Guilt, I discovered, was finite. The sum of my transgressions against Marion reached such enormous proportions that it came to the point where remorse was so inadequate as to be impossible. It was as if I had swum against the tide of honour and decency for so long and found myself in such deep water that it no longer made any difference to struggle, even a little. I might just as well succumb to drowning in the murky depths and wait to see whether I would surface again.

Rescue, from the more immediate whirlpool of Ruby, came in the unlikely form of Germaine Hartnell. Germaine, glowing like a brown beacon of health, turned up at my one-room office one morning in grey, wet November and gave me my second large account. She had come to England to set up a Gym and Tonic chain in the home counties and wanted me to look after the PR.

‘Bodies are my business and bodies my criteria, so you get the job Nicky-boy darling!’ she said, letting out a ricochet laugh.

I took her to lunch, spent a fortune on food she barely touched, signed a contract and ordered a bottle of Taittinger to celebrate.
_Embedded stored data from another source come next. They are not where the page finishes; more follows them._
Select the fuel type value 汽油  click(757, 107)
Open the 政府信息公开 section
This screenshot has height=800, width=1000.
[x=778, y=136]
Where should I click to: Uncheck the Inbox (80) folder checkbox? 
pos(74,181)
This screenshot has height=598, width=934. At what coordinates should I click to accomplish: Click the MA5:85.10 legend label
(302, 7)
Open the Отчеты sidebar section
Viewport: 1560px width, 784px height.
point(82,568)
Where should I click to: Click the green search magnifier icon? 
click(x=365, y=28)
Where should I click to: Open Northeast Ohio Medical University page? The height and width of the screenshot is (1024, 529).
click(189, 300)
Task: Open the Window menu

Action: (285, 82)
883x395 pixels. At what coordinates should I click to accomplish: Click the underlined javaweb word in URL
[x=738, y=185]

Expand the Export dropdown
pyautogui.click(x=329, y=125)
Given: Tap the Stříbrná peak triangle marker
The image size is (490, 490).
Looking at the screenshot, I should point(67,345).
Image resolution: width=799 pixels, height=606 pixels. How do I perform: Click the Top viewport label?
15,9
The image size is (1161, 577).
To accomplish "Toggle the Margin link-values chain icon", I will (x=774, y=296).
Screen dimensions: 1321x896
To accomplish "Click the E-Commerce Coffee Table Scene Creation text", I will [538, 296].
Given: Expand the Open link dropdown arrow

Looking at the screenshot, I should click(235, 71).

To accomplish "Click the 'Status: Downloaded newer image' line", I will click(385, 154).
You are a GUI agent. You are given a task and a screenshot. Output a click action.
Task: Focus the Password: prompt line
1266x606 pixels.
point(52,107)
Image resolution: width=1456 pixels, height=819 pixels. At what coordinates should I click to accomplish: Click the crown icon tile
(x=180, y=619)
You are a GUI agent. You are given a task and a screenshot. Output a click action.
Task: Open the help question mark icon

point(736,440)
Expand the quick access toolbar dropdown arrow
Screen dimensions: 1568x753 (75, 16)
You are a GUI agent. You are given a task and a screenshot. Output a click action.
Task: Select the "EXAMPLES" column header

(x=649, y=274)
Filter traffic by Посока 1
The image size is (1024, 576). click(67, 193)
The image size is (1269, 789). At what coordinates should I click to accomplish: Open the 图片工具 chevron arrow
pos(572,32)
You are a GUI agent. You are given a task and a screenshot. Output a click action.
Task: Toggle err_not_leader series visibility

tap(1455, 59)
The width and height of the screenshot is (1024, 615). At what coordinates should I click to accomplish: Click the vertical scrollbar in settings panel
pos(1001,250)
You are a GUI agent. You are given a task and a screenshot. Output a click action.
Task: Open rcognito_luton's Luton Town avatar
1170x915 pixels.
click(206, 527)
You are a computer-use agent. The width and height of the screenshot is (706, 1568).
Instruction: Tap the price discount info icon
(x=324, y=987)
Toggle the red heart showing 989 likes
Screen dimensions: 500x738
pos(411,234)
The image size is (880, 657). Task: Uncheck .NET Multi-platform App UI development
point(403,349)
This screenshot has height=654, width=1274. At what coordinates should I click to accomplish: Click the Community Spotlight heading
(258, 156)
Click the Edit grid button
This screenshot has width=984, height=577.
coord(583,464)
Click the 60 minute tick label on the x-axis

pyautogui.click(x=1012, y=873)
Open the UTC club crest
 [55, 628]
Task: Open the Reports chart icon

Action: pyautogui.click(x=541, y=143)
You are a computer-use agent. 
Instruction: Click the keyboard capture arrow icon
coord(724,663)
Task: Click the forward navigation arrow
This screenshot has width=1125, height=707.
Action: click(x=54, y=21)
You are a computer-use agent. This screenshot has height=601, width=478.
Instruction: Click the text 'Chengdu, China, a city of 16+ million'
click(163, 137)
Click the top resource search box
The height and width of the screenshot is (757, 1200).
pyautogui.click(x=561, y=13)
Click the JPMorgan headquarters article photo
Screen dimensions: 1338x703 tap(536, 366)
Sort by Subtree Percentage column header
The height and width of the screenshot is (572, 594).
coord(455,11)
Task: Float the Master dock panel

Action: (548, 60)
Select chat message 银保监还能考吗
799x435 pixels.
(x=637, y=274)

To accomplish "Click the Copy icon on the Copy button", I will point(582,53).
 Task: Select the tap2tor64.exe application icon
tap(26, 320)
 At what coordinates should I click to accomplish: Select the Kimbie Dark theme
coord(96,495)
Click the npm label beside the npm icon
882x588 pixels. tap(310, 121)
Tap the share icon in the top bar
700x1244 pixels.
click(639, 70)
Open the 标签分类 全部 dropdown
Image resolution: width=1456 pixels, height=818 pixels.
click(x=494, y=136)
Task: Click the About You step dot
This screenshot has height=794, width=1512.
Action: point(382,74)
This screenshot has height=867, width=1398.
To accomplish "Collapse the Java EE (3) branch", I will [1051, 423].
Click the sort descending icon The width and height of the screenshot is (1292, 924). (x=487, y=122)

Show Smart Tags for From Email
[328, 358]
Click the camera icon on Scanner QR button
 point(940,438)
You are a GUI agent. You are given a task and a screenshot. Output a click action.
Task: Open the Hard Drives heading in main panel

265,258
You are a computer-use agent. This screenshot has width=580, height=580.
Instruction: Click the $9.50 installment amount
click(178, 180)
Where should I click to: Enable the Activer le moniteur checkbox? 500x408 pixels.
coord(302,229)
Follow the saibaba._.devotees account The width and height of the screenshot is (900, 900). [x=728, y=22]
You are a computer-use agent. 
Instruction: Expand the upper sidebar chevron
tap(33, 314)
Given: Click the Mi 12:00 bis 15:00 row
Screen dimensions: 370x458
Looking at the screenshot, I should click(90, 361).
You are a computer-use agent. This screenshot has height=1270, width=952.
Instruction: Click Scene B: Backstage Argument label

‘So you see, darling, California was worth the ride,’ she said, with wry lack of subtlety. ‘Old Dorothy’s quite a fixer.’

‘Dorothy?’

‘Yeh, Dorothy. Who’d you think’s my partner in Gym and Tonic UK?’

*

‘I thought it was all finished with her,’ Marion said when I told her the news.

I wanted to laugh then, at the absurdity of her suspicion, at the enormity of her unknowing, but instead I went over to where she was standing, in the tiny bedroom she had escaped to with Paul. She had her back against the cot in a subconscious attitude of protection, standing between me and the sleeping child. She straightened as I approached, her eyes widening a little as if it had become second nature to view me as a predator, but that night I was too full of hope for the future to react with the old form of dismissal and retreat. She flinched as I put my arms around her shoulders but it was not in her nature to resist and we accomplished some sort of reconciliation, a temporary repair.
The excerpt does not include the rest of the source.